### Work task:
Turn the items from the line with "What do you see at coordinates (165, 1124)" to the line with "center [96, 951]." into a numbered list, skipping blank lines and leaving out the pictures.

**** Data to examine ****

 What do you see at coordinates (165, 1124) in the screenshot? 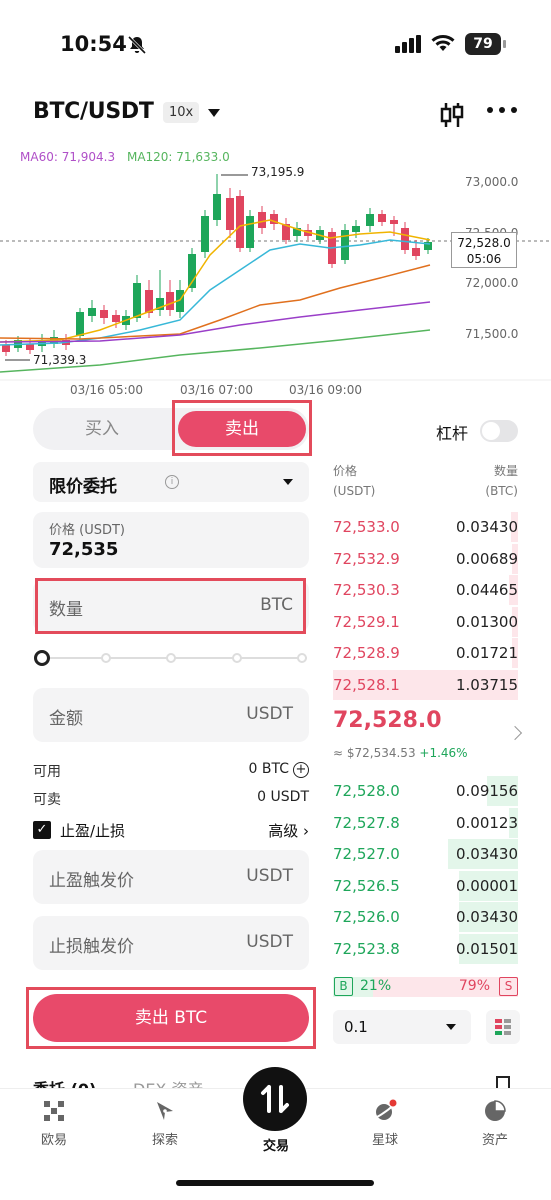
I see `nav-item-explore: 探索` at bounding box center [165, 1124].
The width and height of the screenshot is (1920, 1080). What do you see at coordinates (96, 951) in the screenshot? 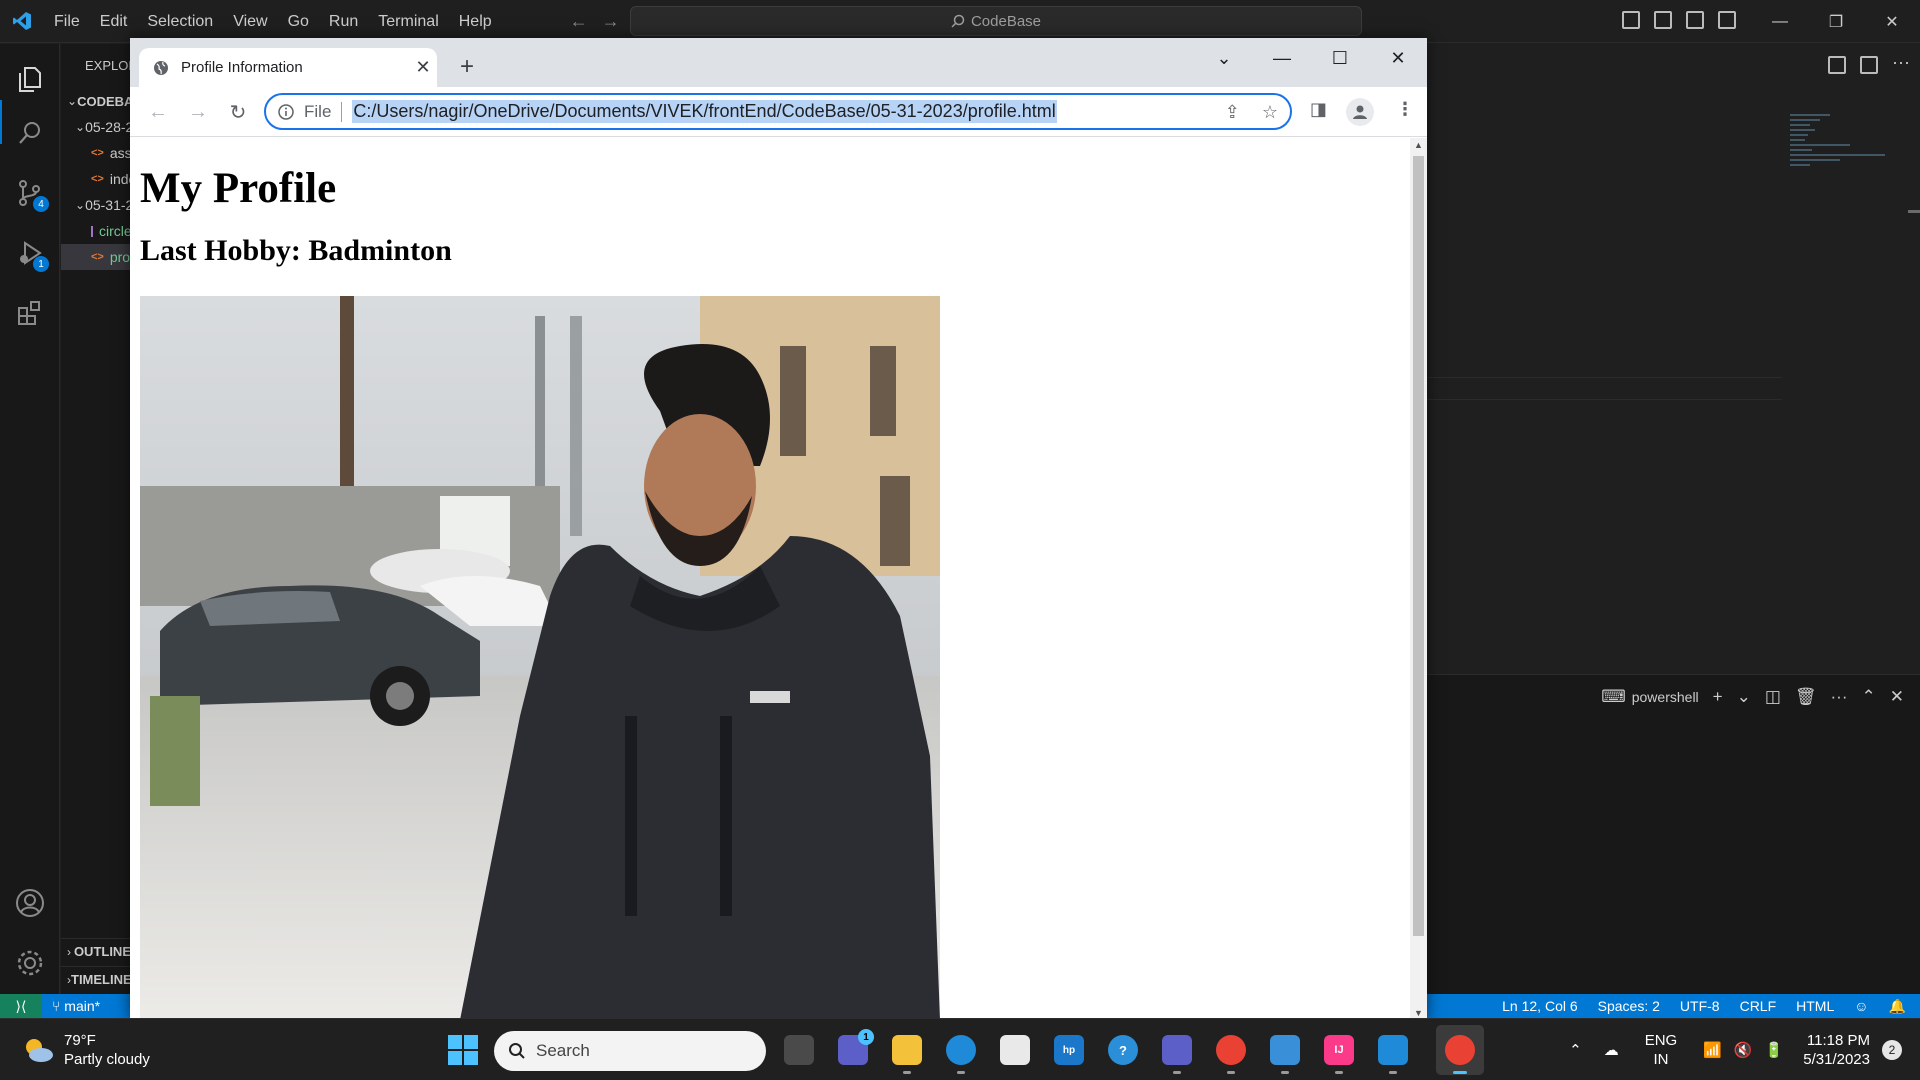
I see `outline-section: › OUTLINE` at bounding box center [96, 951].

****
**** Data to examine ****

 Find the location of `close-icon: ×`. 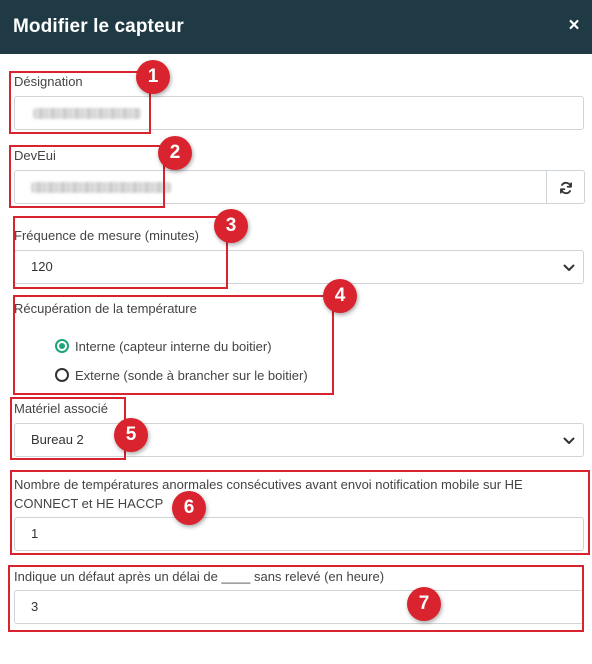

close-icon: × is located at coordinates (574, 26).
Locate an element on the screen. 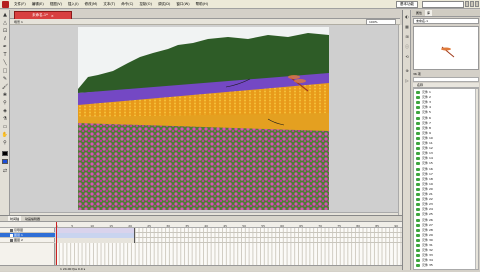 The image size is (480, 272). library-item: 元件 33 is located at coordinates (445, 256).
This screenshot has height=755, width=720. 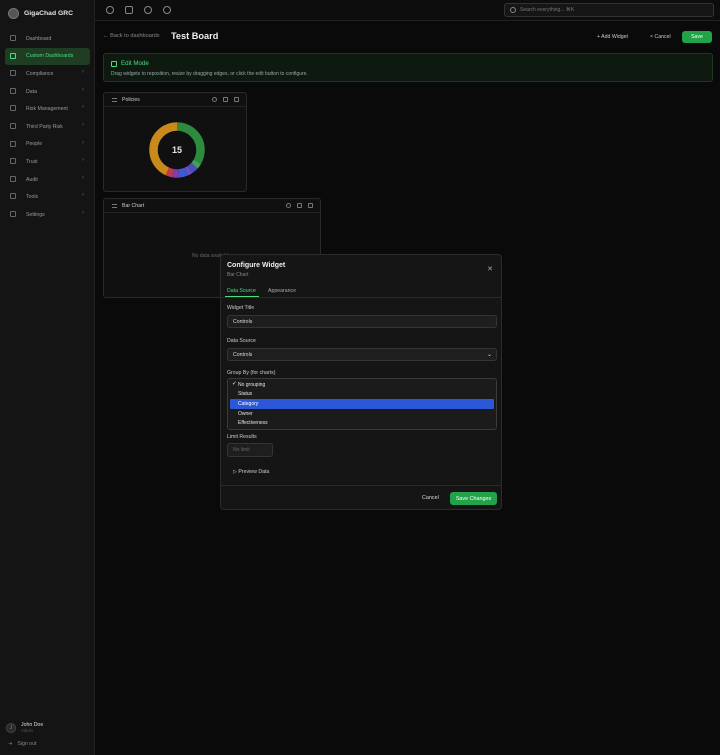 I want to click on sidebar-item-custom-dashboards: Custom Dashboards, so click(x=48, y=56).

****
**** Data to examine ****

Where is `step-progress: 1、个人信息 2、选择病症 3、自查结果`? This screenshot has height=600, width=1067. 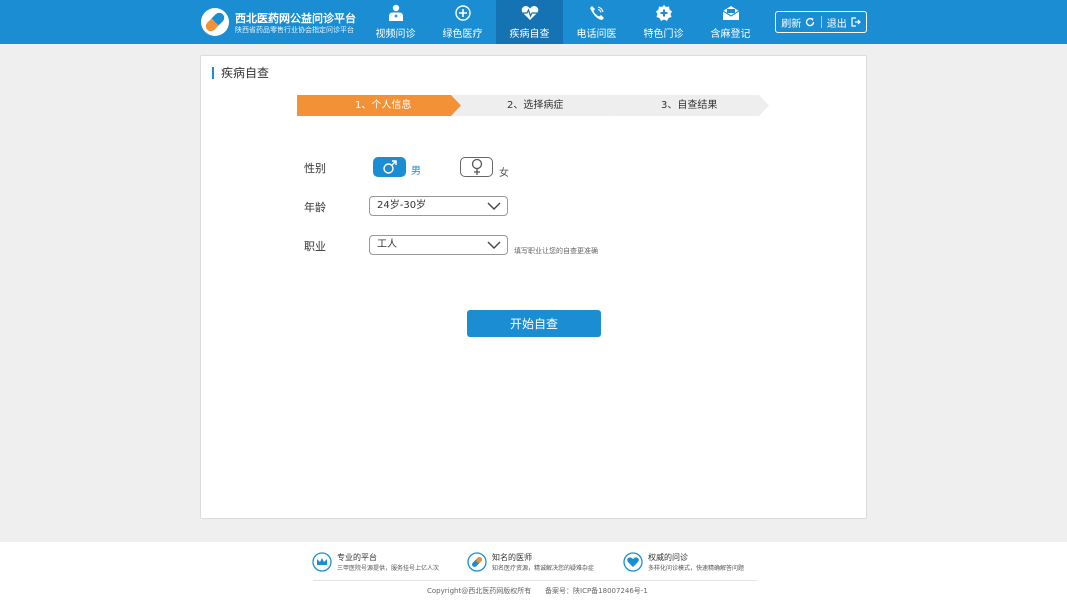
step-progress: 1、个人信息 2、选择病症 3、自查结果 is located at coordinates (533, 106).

****

### Expected answer:
1.  What do you see at coordinates (165, 1124) in the screenshot? 
2. I see `nav-item-explore: 探索` at bounding box center [165, 1124].
3. The width and height of the screenshot is (1920, 1080). What do you see at coordinates (96, 951) in the screenshot? 
4. I see `outline-section: › OUTLINE` at bounding box center [96, 951].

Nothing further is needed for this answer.